O nosso impacto com a componente de caixas comunitárias
A componente de caixa comunitária estimula nos beneficiários o hábito de poupar valores mínimos, que são acordados entre os membros do grupo, e que geralmente vão de Kz 500 a 2000, e são acumulados durante o ciclo de um ano. Ao final deste período o montante recolhido de acordo com os registos do que cada um poupou ao longo do ciclo é distribuído, e os lucros são repartidos entre os membros mais efectivos.
Estes grupos de caixas comunitárias têm reuniões semanais ou mensais para fazerem as suas poupanças e trocarem as suas experiências de investimento e de negócio, onde também aprendem sobre novas formas de poupar e de monitorarem-se enquanto grupo organizado.
“Antes de recebermos a formação eu trabalhava com poucas crianças, e não sabia como poupar. Na formação nós aprendemos como podemos economizar.
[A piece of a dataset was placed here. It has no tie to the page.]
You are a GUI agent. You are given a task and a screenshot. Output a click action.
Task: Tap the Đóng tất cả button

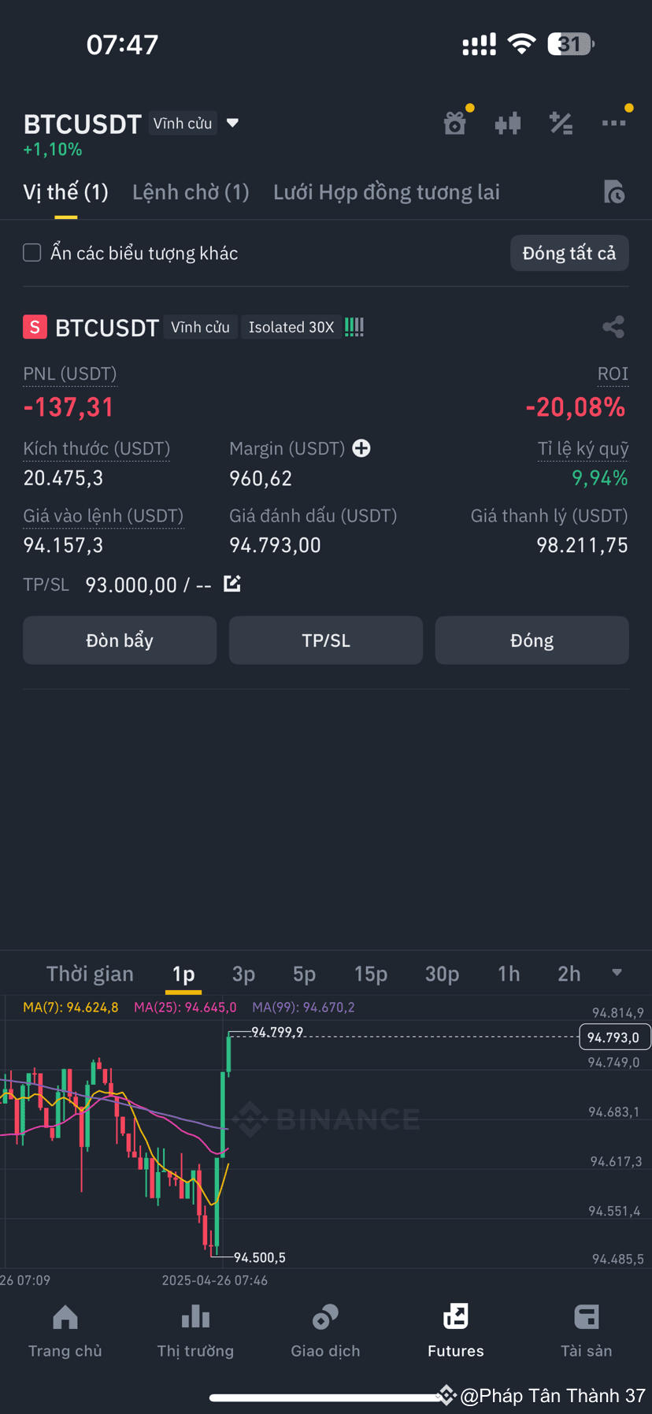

Antes tudo o que recebia eu apenas sabia que tinha que gastar, mas agora sei que o que recebo uma parte vai para as pessoas que trabalham comigo e as despesas de casa, e a outra parte vai para a poupança” comentou Juliana.
A professora descreve que antes da formação a sua vida era difícil, mas que depois de ter adquirido o conhecimento com as capacitações pelas quais passou, nunca mais faltou pão para os dois sobrinhos, quatro netos e um bisneto que vivem em sua casa, e que agora tem a capacidade de administrar os seus bens mantendo os gastos equilibrados com as suas reais necessidades.
Juliana afirma que o conhecimento que adquiriu com os treinamentos da World Vision Angola não só transformou a sua vida, mas a de muitas outras mulheres da sua comunidade que também vêm beneficiando das acções do projecto.
Impacto da primeira fase abre novas oportunidades para o Tunda Likanda
O grupo de Juliana ainda não terminou de pagar o seu crédito, mas já é conhecido como um dos grupos mais exemplares e pontuais com os pagamentos, e fruto dessa fidelidade no compromisso, o grupo foi também um dos poucos seleccionados a beneficiar com um meio de transportação de mercadorias, as motorizadas de três rodas, conhecidas localmente como “kupapatas ou kaleluyas”, que irão facilitar o escoamento dos productos agrícolas do grupo para os mercados da sua província.
“É uma bênção, e eu sorrio para todos verem o quanto estou alegre, recebemos essa motorizada, e vai ajudar a todas as integrantes do Tunda Likanda a transpotar os nossos productos para os mercados para vendermos, o que vai nos facilitar também a terminar de pagar o crédito”, disse Juliana.
Actualmente, Juliana sente-se uma mulher empoderada, porque ela não depende de outras pessoas para poder realizar seus sonhos, e com tudo que já conquistou, continua a trabalhar, prevê cada vez mais realizações para a sua vida e para o futuro de sua família.
“Nós queremos que esse projecto não morra, porque como nós ainda há muitas mulheres que precisam desse incentivo para poderem desenvolver as suas ideias e colocar em prática seus sonhos. E eu só tenho palavras de agradecimento para o Banco Africano de Desenvolvimento que está a financiar este projecto e também para a com a World Vision Angola, porque a World Vision é uma família que nos acolheu com os dois braços e por isso nós também temos sido fiéis com os nossos compromissos, e vamos pagar o crédito até o final” garantiu Juliana.